Num outro decreto, intitulado “promover a segurança pública dentro dos EUA”, o Presidente instruiu as agências respectivas a triplicar o número de agentes envolvidos em operações de detenção e deportação de clandestinos e a aumentar o número e o espaço dos centros de detenção de fronteira para mais rapidamente expulsar os clandestinos para os seus países. Trump quer ainda abrir mais 5000 vagas para a patrulha da fronteira – para já não se percebe como essa autorização se coaduna com a ordem de congelamento de todas as contratações em agências federais que assinou na segunda-feira.
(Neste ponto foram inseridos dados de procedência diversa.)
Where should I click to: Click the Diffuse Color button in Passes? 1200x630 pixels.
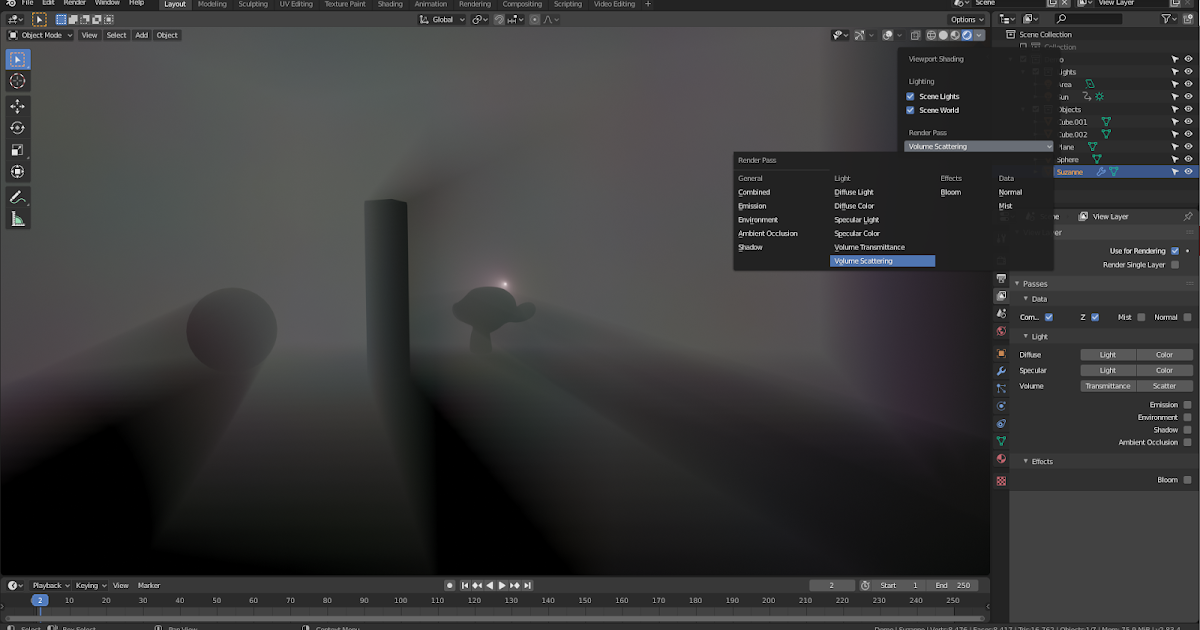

Outra” incompatibilidade” que ficou por explicar diz respeito à diferença de opinião entre Donald Trump e o homem que escolheu para dirigir o departamento de Segurança Interna, o general (na reforma) John Kelly, sobre a utilidade e “eficácia” da construção de um muro na fronteira Sul do país. Nas audiências de confirmação no Senado, Kelly considerou que a infraestrutura não resolveria o problema da imigração. “Simplesmente não funciona”, afirmou.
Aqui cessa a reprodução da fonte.